**WHAT YOU HAVE TO DO:** Give again, exactly and only, the lines running from the one with "Instruction: Click the" to the end of the material below; leave out pictures.

**EXERCISE INPUT:**
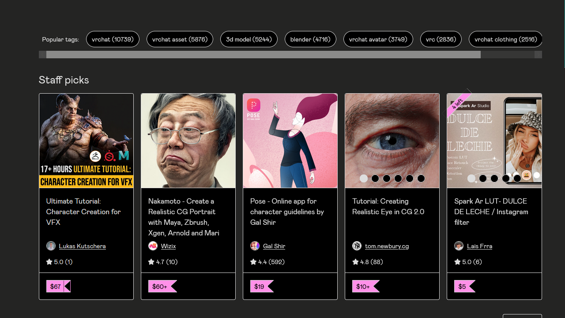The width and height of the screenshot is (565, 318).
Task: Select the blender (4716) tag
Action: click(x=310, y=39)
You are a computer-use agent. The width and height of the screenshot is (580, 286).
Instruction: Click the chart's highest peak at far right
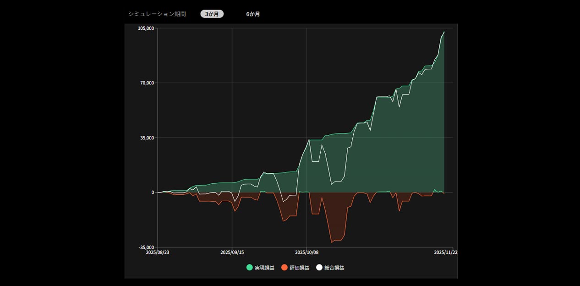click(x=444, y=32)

**ANSWER AREA:**
Instruction: Click the chart's highest peak at far right
click(x=444, y=32)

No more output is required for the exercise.